Second, since my backgroud is in banking, I couldn’t help making comparisons. Bankers misbehave too, no doubt about it. Both industries are heavily regulated, but the regulators have in both instances been fairly comprehensively captured by industry interests. In bankers’ defense, when they fiddle LIBOR rates, some other financial company may lose a few million dollars, but when drug developers intentionally hide adverse data about their products, thousands of people will die. So why is there so much less outcry about pharma? It is probably more complex to understand publication bias than lying about benchmark rates. And the deaths are isolated and hidden from view, whereas the financial crisis was very much visible on every high street.
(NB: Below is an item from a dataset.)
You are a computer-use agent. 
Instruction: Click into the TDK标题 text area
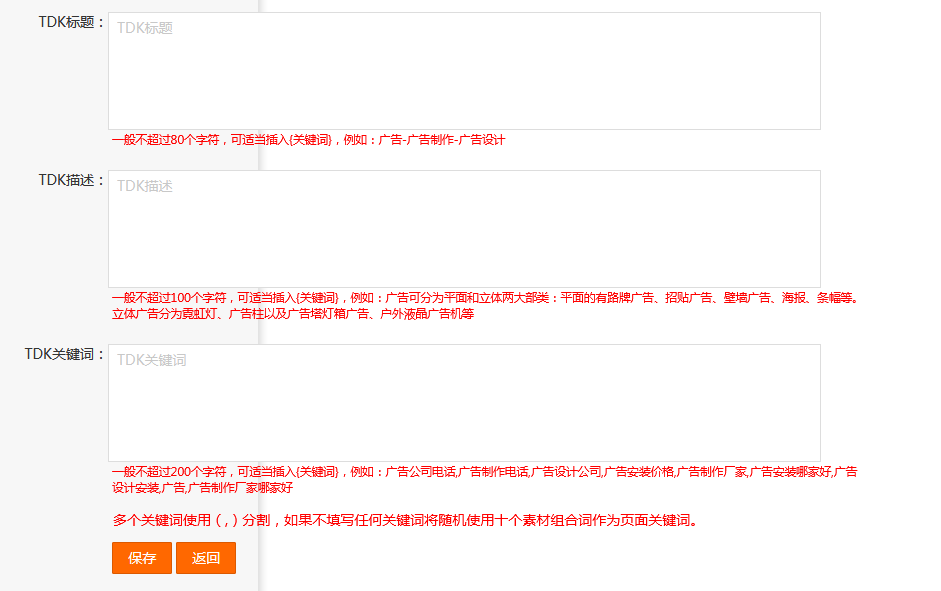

And finally. In passing, Goldacre says something along the lines of “just because there are issues with medicine, it doesn’t mean that alternative medicine works”. Sure. But the opposite works as well: just because homeopathy doesn’t work, it doesn’t mean that (“traditional” or whatever you want to call it) medicine necessarily works any better. To be clear, I don’t think there’s any physical way that homeopathy works. But you can also be prescribed medicines by your GP that are not much better than placebo, if at all. So when a lazy skeptic rants about homeopathy and “the scientific method”, they should always be reminded that there is science and then there’s cargo cult science. Medicine is beginning to look more and more like a cargo cult than the real thing – there are journals, trials, complex statistics etc, but if it’s all based on smoke and mirrors then what do you really have that you can rely on? My attitude is to pay more attention to studies of how science is actually done: its history and sociology, and not just what scientists say in after-dinner speeches. The reality is always much more messy than “hypothesis, test, replication”.

big health data

Last week I attended the Operational Research Society’s Data Science: The Final Frontier – Health Analytics event (hashtag: #bighealth) at Westminster Uni. Two of the six presentations were worth noting.
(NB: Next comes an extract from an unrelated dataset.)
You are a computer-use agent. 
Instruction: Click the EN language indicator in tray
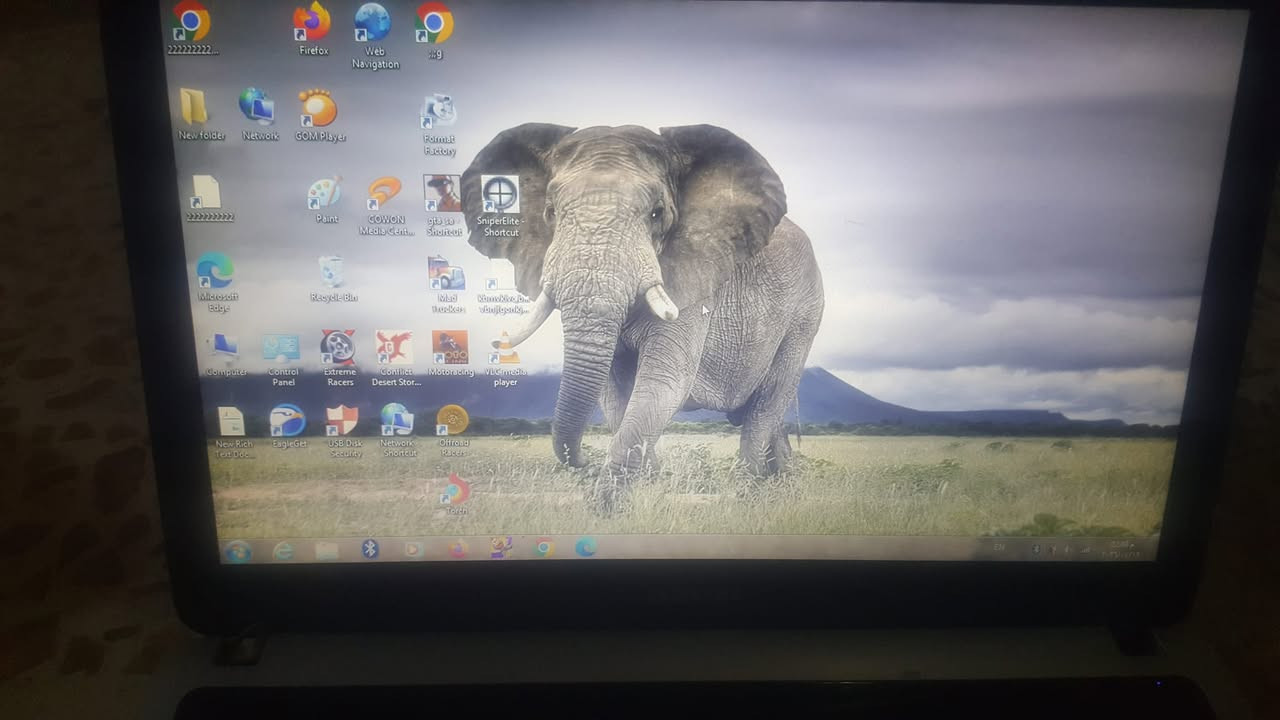coord(999,547)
Cono Ariti from The Nuffield Trust spoke about predictive risk modelling in health care. He mentioned the “Kaiser pyramid”, which is the old 20/80 rule, slightly expanded, saying that 3% of patients make up 45% of health care costs. The next 13% are responsible for another 33%; added up, these are approximately 20/80!
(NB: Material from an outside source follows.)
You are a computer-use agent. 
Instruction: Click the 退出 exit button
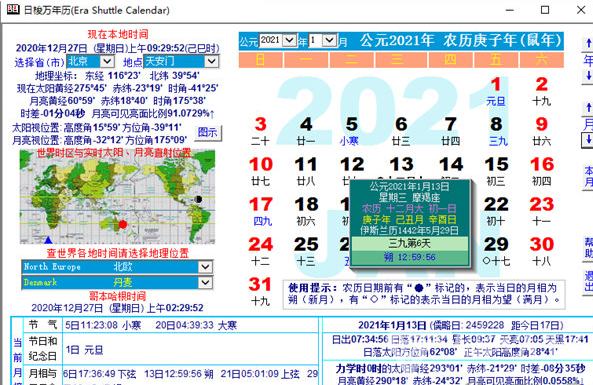[x=588, y=281]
And he made two important points to keep in mind with health analytics. First, just building a model is useless without corresponding interventions in place. In other words, if you identify patient segments, say, you also need to have suitable treatments available for them. And secondly, that regression to the mean is a major issue in this area: many people get better by themselves, without any treatment at all. This will complicate evaluations between treatments (and no-treatments), since a large number of patients in all groups, whether treatment or control, may improve significantly. And any differences between control and treatment groups may be very small and difficult to identify.

The second interesting talk was more of a blue sky horizon scan, from Rob Smith at IBM. He talked about the future of health analytics, noting the differences in people of different ages when it comes to tech, gadgets, and privacy, and consequent health behaviours. He also talked a bit about the data issues around genomics, and more about what IBM is doing with Watson. For example, it gets fed as much medical literature as possible, so that it can propose not only treatments to match symptoms, but also suggest new research avenues. Very impressive stuff, and potentially useful in things like cancer treatment which is getting very complex. So much so in fact, that my conclusion was to ask whether artificial intelligence is now the only thing clever enough to handle modern medicine?